'Joan Elliott'
Clustered Bellflower'Joan Elliot' Clustered Bellflowers is a cultivar of Campanula glomerata. The local wholesale grower for this hardy perennial must have a pretty weird technique for preparing them for market, because every year they are offered in sundry of our region's nurseries hanging off the edges of gallon pots as though the variety was an entirely prostrate perennial, which it is not.
The photo this page shows it its first June in our garden, with the flowering stems laying sideways. In most cases, such specimens become upright, though the second photo shows the same clump one year later, still with a strong lean though not half as prostrate as when purchased.
In future years it ought to become increasingly mounded, producing a crop of basal leaves with short stems of large blue clustered flowers reaching upward to about sixteen or eighten inches, perfectly upright if grown in a great deal of sun, learning toward the direction of the most light if planted in a shadier spot.
The variety was introduced by Joe Elliott (1915-1998), Gloucester's founder (in 1946) of Broadwell Nursery in the Cotswolds. Joe specialized in alpine perennials. 'Joan Elliot' is named for his wife.

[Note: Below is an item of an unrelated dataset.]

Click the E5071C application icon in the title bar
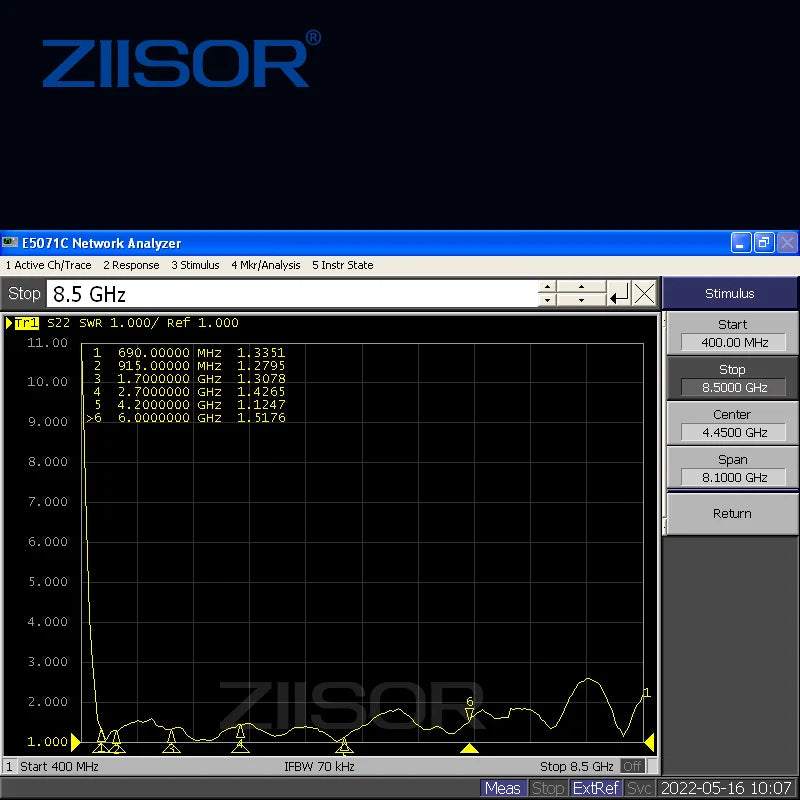This screenshot has height=800, width=800. pyautogui.click(x=11, y=243)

It makes fine cut flowers for bouquets, attracts hummingbirds & butterflies, & blooms in semi-shade for a very long time, beginning as early as May but certainly by June, lasting as late as September, & at its peak of performance June through August in our zone.
It is cold-hardy down to zone 4, into the range of minus 30 to 20 degrees F., but will want winter mulching in the lower range of of its tolerances. The clump can spread to two feet wide, when it may seem to tire & bloom less well after three or four years. It can be revived by digging it up, dividing it in quarters, & replanting.
Though it does well in moist well-draining soil in full sun, it is very useful for somewhat shady locations where most penstemons would not bloom this well. Ours is shaded near the base of large old Evergreen Huckleberries.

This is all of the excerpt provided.